_Required work_
Collect every line of the data below that contains the word "Viewport", copying each line in full. Matches must have the same capitalization.
— start of Data section —
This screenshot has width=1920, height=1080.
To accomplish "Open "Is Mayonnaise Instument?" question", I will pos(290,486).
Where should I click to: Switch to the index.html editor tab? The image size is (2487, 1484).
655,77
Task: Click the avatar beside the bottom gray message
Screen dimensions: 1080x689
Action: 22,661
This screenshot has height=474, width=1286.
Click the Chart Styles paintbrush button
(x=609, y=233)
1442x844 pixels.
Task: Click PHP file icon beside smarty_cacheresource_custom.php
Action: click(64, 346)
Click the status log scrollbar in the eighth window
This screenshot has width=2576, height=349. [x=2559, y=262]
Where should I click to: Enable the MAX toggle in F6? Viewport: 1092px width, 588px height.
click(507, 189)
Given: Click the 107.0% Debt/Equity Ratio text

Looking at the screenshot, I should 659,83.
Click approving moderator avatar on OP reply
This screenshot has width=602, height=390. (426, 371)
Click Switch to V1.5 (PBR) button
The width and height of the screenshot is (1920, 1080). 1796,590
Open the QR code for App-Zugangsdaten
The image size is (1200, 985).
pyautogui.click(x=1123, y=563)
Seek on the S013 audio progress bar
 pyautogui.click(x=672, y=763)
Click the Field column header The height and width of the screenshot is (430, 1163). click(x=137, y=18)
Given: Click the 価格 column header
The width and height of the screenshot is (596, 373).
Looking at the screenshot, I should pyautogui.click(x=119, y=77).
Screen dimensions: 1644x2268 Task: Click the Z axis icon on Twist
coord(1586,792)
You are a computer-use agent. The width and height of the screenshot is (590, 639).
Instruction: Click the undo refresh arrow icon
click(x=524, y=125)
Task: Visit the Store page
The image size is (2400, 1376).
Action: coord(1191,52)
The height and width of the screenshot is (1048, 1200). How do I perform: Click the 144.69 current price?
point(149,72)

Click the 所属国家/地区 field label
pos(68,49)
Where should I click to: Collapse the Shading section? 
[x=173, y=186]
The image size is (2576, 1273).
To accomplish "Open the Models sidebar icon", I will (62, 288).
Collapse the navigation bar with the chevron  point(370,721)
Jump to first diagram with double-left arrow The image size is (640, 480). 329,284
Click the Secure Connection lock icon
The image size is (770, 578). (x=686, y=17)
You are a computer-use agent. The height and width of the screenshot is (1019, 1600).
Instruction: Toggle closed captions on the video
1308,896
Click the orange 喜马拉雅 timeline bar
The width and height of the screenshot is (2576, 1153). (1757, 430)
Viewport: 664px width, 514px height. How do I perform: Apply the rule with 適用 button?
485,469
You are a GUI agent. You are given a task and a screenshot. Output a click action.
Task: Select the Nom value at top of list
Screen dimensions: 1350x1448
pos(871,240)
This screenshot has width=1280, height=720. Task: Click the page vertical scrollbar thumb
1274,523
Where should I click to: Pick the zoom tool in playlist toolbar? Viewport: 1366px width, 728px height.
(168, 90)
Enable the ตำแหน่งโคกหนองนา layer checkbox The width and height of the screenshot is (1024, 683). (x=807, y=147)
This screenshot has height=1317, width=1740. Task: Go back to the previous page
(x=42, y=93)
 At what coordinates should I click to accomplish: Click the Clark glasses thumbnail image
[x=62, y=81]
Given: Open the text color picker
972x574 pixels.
— end of Data section —
_Output_
Where should I click to: Enable the MAX toggle in F6? Viewport: 1092px width, 588px height.
Viewport: 664px width, 514px height. How do I perform: Apply the rule with 適用 button?
Where should I click to: Pick the zoom tool in playlist toolbar? Viewport: 1366px width, 728px height.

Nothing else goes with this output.